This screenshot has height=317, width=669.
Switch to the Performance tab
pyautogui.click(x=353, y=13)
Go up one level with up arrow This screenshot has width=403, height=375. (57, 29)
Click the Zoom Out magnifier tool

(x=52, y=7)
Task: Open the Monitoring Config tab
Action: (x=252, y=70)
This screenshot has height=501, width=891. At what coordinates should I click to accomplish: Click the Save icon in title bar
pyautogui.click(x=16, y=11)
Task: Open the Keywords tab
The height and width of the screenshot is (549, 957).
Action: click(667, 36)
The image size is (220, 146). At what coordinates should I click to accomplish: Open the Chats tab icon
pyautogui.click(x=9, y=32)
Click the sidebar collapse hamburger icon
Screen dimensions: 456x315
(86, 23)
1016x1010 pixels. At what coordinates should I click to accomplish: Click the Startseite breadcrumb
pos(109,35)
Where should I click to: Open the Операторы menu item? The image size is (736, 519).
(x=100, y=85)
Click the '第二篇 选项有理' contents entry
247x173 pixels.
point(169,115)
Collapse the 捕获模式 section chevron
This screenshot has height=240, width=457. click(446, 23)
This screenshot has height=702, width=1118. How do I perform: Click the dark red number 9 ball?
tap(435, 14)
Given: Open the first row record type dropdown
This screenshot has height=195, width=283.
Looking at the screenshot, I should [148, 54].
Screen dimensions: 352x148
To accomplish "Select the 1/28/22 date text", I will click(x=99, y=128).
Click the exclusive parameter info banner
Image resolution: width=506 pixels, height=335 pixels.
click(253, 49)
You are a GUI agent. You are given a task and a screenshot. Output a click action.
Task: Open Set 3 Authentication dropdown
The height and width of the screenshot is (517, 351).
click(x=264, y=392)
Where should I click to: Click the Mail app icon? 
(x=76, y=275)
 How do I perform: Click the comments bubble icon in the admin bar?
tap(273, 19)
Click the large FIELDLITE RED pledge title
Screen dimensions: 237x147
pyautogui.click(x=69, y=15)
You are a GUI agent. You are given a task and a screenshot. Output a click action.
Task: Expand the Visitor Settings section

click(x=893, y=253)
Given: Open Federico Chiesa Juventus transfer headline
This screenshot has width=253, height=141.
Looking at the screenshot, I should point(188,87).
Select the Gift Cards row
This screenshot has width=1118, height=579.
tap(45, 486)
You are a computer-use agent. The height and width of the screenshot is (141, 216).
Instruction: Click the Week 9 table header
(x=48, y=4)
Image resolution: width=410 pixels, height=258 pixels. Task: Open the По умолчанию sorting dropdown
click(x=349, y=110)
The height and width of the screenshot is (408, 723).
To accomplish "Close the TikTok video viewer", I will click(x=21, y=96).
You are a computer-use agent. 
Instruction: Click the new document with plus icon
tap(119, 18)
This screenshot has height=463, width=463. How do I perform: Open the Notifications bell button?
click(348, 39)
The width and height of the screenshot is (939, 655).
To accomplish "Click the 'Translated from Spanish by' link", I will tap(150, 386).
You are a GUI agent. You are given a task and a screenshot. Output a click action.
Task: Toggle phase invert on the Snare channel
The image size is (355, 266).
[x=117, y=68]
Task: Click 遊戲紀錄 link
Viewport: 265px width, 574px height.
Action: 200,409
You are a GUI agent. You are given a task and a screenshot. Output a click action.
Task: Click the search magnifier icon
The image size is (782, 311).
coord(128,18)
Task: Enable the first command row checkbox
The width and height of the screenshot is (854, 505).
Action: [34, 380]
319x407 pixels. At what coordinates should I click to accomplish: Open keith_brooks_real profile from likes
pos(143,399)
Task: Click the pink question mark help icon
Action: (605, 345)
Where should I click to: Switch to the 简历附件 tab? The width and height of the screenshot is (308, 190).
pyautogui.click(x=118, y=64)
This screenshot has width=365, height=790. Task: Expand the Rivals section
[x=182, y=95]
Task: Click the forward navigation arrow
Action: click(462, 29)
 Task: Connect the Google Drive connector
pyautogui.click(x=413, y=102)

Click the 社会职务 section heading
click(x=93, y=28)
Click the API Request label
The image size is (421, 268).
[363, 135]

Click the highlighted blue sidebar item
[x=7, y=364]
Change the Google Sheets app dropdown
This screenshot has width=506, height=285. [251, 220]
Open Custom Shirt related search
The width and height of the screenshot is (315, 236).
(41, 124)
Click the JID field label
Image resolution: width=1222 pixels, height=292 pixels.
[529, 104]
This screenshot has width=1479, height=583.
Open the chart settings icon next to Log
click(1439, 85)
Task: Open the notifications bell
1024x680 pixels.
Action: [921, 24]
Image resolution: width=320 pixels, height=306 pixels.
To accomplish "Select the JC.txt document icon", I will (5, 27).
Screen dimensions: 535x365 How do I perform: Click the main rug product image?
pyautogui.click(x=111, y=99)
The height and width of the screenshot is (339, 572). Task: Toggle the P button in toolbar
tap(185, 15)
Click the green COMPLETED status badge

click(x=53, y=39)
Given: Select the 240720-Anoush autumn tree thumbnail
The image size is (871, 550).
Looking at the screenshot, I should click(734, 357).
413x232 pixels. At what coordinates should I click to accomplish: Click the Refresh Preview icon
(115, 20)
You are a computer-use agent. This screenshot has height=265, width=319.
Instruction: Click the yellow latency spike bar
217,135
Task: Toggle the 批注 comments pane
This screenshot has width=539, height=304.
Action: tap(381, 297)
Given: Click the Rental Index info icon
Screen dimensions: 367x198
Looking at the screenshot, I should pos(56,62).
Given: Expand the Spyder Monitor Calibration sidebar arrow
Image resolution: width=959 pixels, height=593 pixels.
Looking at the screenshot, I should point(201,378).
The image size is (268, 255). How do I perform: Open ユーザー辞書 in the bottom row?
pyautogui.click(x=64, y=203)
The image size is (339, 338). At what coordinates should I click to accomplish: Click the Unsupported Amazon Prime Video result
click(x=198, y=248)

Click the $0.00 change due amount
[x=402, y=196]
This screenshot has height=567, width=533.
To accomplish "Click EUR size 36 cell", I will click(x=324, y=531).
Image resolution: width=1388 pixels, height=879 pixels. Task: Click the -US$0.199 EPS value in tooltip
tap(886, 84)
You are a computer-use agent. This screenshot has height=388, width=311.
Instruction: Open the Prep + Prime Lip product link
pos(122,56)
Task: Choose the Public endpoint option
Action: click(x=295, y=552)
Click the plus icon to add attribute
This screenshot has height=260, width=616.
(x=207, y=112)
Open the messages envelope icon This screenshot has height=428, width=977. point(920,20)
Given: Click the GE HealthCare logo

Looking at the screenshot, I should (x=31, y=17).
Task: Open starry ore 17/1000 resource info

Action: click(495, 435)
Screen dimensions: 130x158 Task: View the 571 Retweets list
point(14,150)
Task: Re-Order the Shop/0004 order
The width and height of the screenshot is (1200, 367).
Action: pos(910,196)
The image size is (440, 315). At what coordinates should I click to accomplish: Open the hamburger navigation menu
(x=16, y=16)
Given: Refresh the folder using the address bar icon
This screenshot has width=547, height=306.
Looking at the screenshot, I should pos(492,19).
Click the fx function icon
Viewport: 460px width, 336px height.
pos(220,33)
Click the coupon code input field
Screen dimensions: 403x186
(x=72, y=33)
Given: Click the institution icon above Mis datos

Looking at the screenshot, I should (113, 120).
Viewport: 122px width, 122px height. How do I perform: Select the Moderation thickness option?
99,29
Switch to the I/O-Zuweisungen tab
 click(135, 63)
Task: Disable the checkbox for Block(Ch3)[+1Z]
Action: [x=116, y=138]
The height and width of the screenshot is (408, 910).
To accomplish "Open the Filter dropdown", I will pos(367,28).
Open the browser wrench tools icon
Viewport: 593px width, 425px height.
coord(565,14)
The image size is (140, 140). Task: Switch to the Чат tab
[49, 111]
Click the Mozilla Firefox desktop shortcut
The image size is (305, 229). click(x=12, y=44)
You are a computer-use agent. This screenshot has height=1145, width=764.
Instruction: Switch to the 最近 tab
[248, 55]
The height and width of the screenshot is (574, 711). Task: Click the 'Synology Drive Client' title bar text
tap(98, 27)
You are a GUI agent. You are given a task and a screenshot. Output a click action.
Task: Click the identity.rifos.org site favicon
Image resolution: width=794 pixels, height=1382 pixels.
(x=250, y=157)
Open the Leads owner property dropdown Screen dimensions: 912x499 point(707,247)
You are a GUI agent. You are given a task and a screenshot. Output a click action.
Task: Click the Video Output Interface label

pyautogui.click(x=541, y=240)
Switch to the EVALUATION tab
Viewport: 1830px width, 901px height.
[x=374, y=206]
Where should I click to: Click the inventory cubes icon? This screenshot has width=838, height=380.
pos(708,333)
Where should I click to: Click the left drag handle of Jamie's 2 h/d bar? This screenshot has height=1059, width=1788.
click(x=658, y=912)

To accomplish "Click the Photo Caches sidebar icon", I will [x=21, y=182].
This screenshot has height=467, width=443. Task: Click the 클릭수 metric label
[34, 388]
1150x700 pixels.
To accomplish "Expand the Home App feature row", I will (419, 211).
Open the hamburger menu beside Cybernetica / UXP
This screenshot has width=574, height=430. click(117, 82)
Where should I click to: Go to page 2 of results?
+ + +
▶ Your objective
Out of the data above, transcribe exactly and only the lines starting with the line that has "This screenshot has width=1479, height=583." and going on through the line that has "This screenshot has height=567, width=533.", both included.

▶ Answer to the problem
This screenshot has width=1479, height=583.
Open the chart settings icon next to Log
click(1439, 85)
Task: Open the notifications bell
1024x680 pixels.
Action: [921, 24]
Image resolution: width=320 pixels, height=306 pixels.
To accomplish "Select the JC.txt document icon", I will (5, 27).
Screen dimensions: 535x365 How do I perform: Click the main rug product image?
pyautogui.click(x=111, y=99)
The height and width of the screenshot is (339, 572). Task: Toggle the P button in toolbar
tap(185, 15)
Click the green COMPLETED status badge

click(x=53, y=39)
Given: Select the 240720-Anoush autumn tree thumbnail
The image size is (871, 550).
Looking at the screenshot, I should click(734, 357).
413x232 pixels. At what coordinates should I click to accomplish: Click the Refresh Preview icon
(115, 20)
You are a computer-use agent. This screenshot has height=265, width=319.
Instruction: Click the yellow latency spike bar
217,135
Task: Toggle the 批注 comments pane
This screenshot has width=539, height=304.
Action: tap(381, 297)
Given: Click the Rental Index info icon
Screen dimensions: 367x198
Looking at the screenshot, I should pos(56,62).
Given: Expand the Spyder Monitor Calibration sidebar arrow
Image resolution: width=959 pixels, height=593 pixels.
Looking at the screenshot, I should point(201,378).
The image size is (268, 255). How do I perform: Open ユーザー辞書 in the bottom row?
pyautogui.click(x=64, y=203)
The image size is (339, 338). At what coordinates should I click to accomplish: Click the Unsupported Amazon Prime Video result
click(x=198, y=248)

Click the $0.00 change due amount
[x=402, y=196]
This screenshot has height=567, width=533.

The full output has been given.